KANT — THE CRITIQUE OF PURE REASON

INTRODUCTION [to the second edition]

I. Although all thinking starts with experience, not all of it arises from experience (p. 764).

A. This is because our thinking may be composite and contain:

1. A component contributed by experience.

2. And a component contributed by thinking itself.

3. These may be very difficult to separate.

B. Another way of putting (A.1) and (A.2) is to say that the source of (A.1) is a posteriori and (A.2) are a priori cognitions.

1. By 'a priori cognitions' Kant will mean pure a priori cognitions, i.e., those in which there is no empirical content.

II. Kant seeks a mark of a priori cognitions (p. 764).

A. Note that experience teaches us things, but cannot teach us that things are necessary.

1. So, when we think things are necessarily true, we make an a priori judgment.

B. Note that experience teaches us things, but cannot teach us that things are universal.

1. So, when we think things are universally true, we make an a priori judgment.

C. Hence, necessity and universality are indicators of the a priori.

D. Kant insists that there actually are such judgments.

1. Mathematics

2. Cause (contra what Hume says).

3. The certainty that comes from having experience itself: "For where might even experience get its certainty if all the rules by which it proceeds were always in turn empirical and hence contingent, so they could hardly be considered first principles?" (p. 765).

III. Philosophy needs a method to uncover a priori cognitions.

A. This project is especially pressing because, if we are to go beyond experience, it must be through a priori cognitions.

1. So, the topics of God, Freedom and Morality (to name just three) can only be resolved by this kind of inquiry.

IV. There are two ways for a subject to be related to a predicate (p. 767).

A. The predicate may be covertly contained in the subject (or concept of the subject).

1. E.g., all bodies are extended.

B. Or the predicate may be connected to the subject (or concept of the subject) but lie outside of it.

1. E.g., all bodies are heavy.

C. Kant will call (A) an analytic judgment (or "eluciditory") and call (B) a synthetic judgment (or "expansive").

D. Experiential judgments are synthetic. (What Hume calls "Matters of Fact").

E. Synthetic a priori judgments do not use experience, so their expansiveness must come from somewhere.

1. E.g., everything that happens has a cause is a judgment that goes beyond cause, but it cannot go beyond cause by relying on experience.

V. There are synthetic a priori judgments (p. 768).




Here is a famous matrix that you have to memorize in order to be a Learned Philosopher:

A PRIORI

Yes


?

(Kant says 'yes')

A POSTERIORI

No


Yes

ANALYTIC
SYNTHETIC
A. Mathematical judgments are synthetic a priori.

1. First note that mathematical judgments are a priori.

2. It might then be thought that they are analytic, but they are not.

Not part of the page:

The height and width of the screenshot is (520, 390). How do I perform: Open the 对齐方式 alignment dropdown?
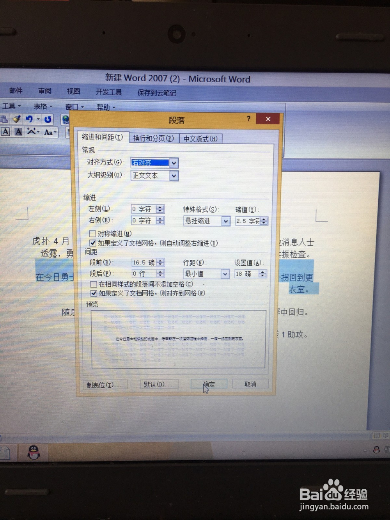point(174,163)
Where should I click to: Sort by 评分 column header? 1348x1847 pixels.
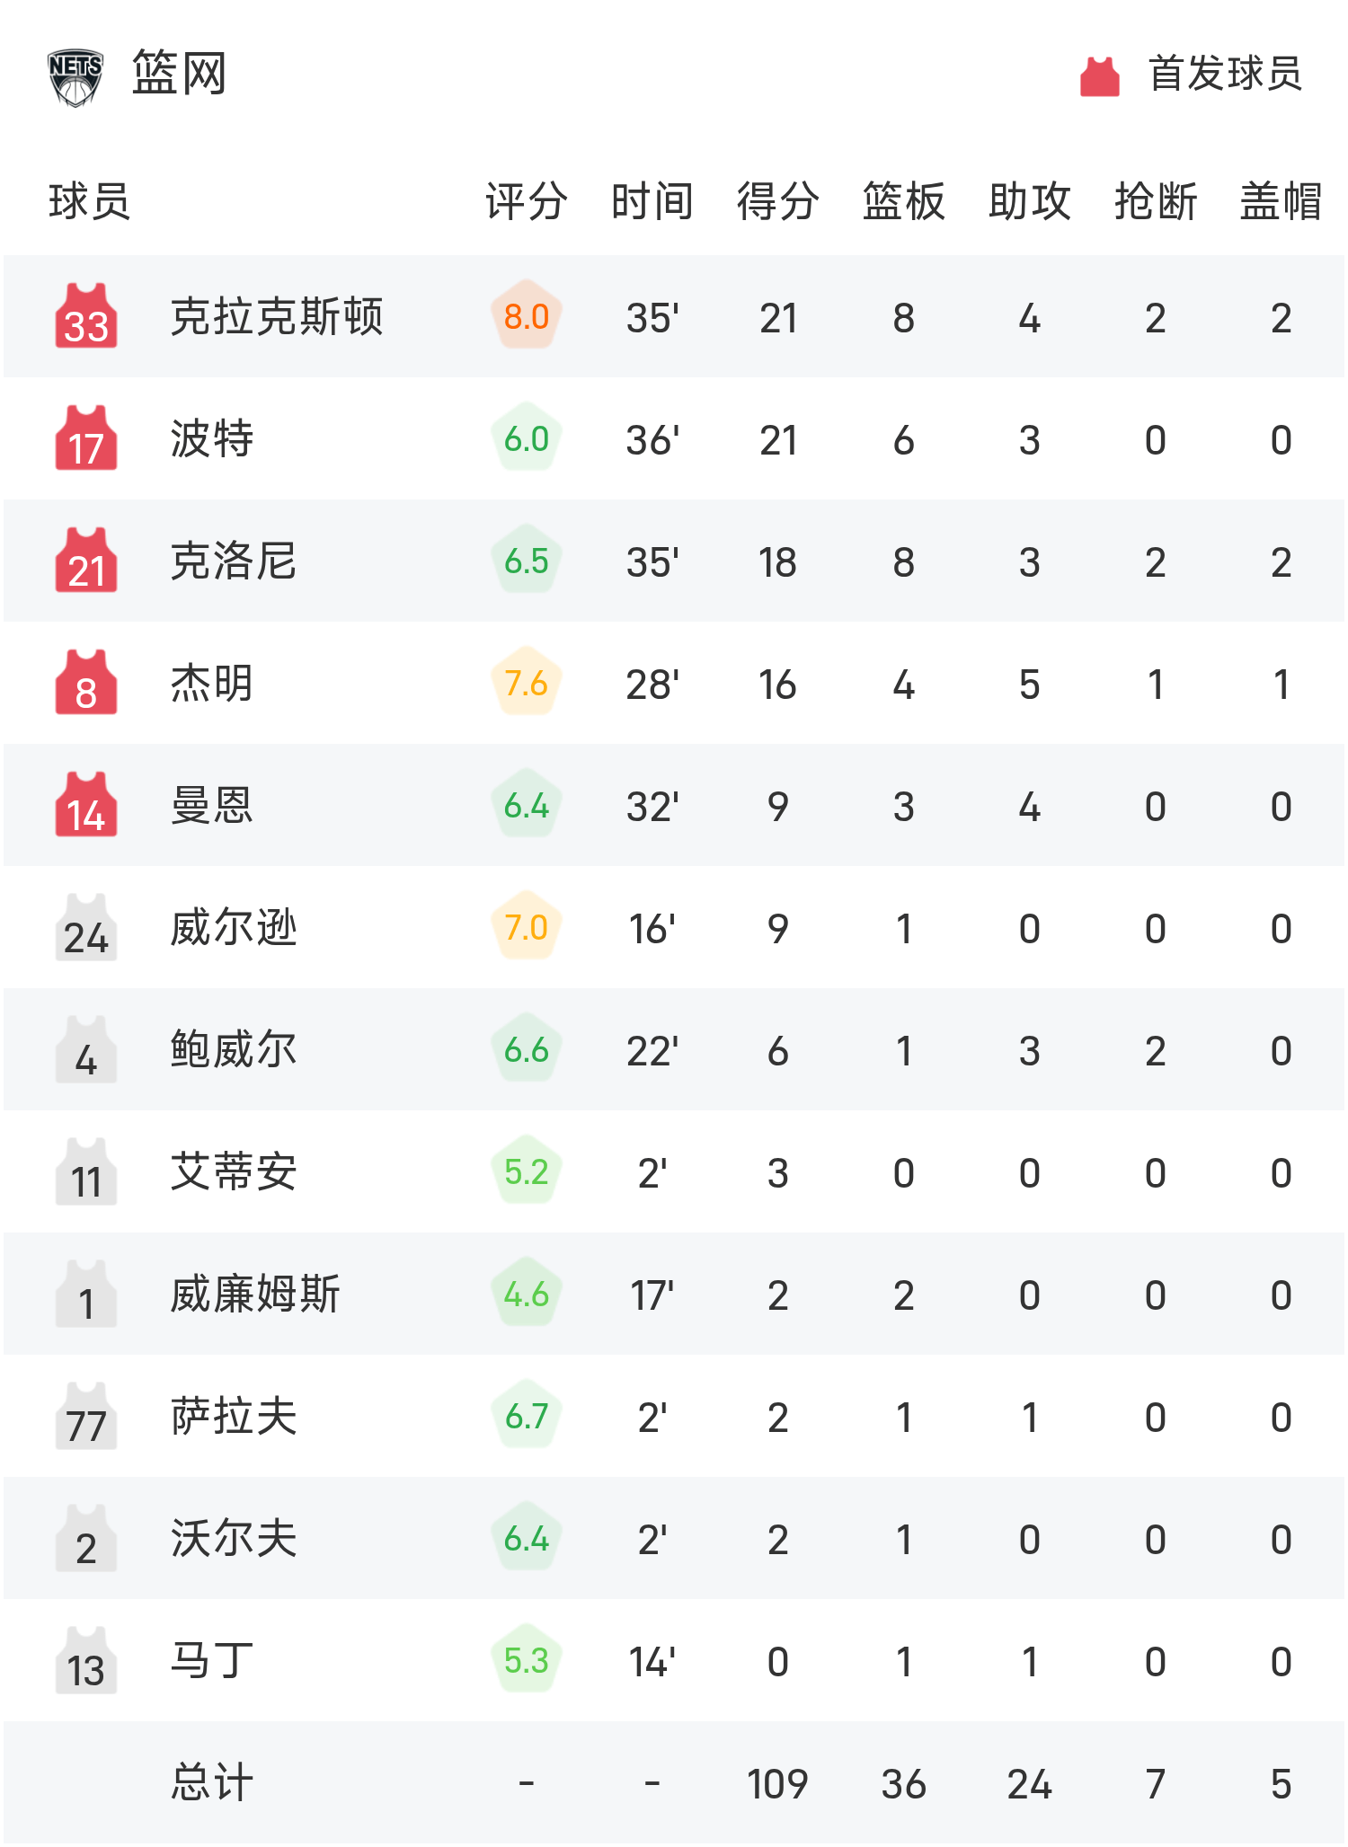tap(527, 201)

This is because when I think:

a. 7+5=, I have not already thought the concept '12'.

i. We must go beyond the concept to our intuition (by counting on our fingers or employing dots).

b. A straight line between any two points, I have not already thought the concept 'shortest'.

i. 'Straight' does not contain anything about magnitude.

B. Science contains judgments that are synthetic a priori.

1. In changes in the corporeal world, the quantity of matter stays the same.

2. Some laws of physics.

C. Metaphysics contains judgments that are synthetic a priori.

1. The goal of metaphysics is to expand our a priori cognition, so it must be synthetic.

VI. The general problem of pure reason is, how can any judgments be synthetic a priori (p. 769)?

A. A specific version of this problem is, how is pure mathematics possible?

B. Another is, how is pure natural science possible?

C. We also face, how does metaphysical reasoning work?

1. Any answer to this question should tell us how metaphysical reasoning can answer the questions it poses.

D. And, how is metaphysics possible?

VII. Thus we have the project of The Critique of Pure Reason (p. 771).

A. The goal is to arrive at the sum of the principles by which synthetic a priori judgments can be brought about.

1. This would allow a system of pure reason.

a. But it would not be a system of pure reason. Therefore, Kant here offers a propaedeutic to the system of pure reason.

i. It is thus not a doctrine, but a critique.

B. By 'transcendental', Kant means all thinking that deals with objects a priori.

C. A system of such concepts (of thinking) would be 'transcendental philosophy'.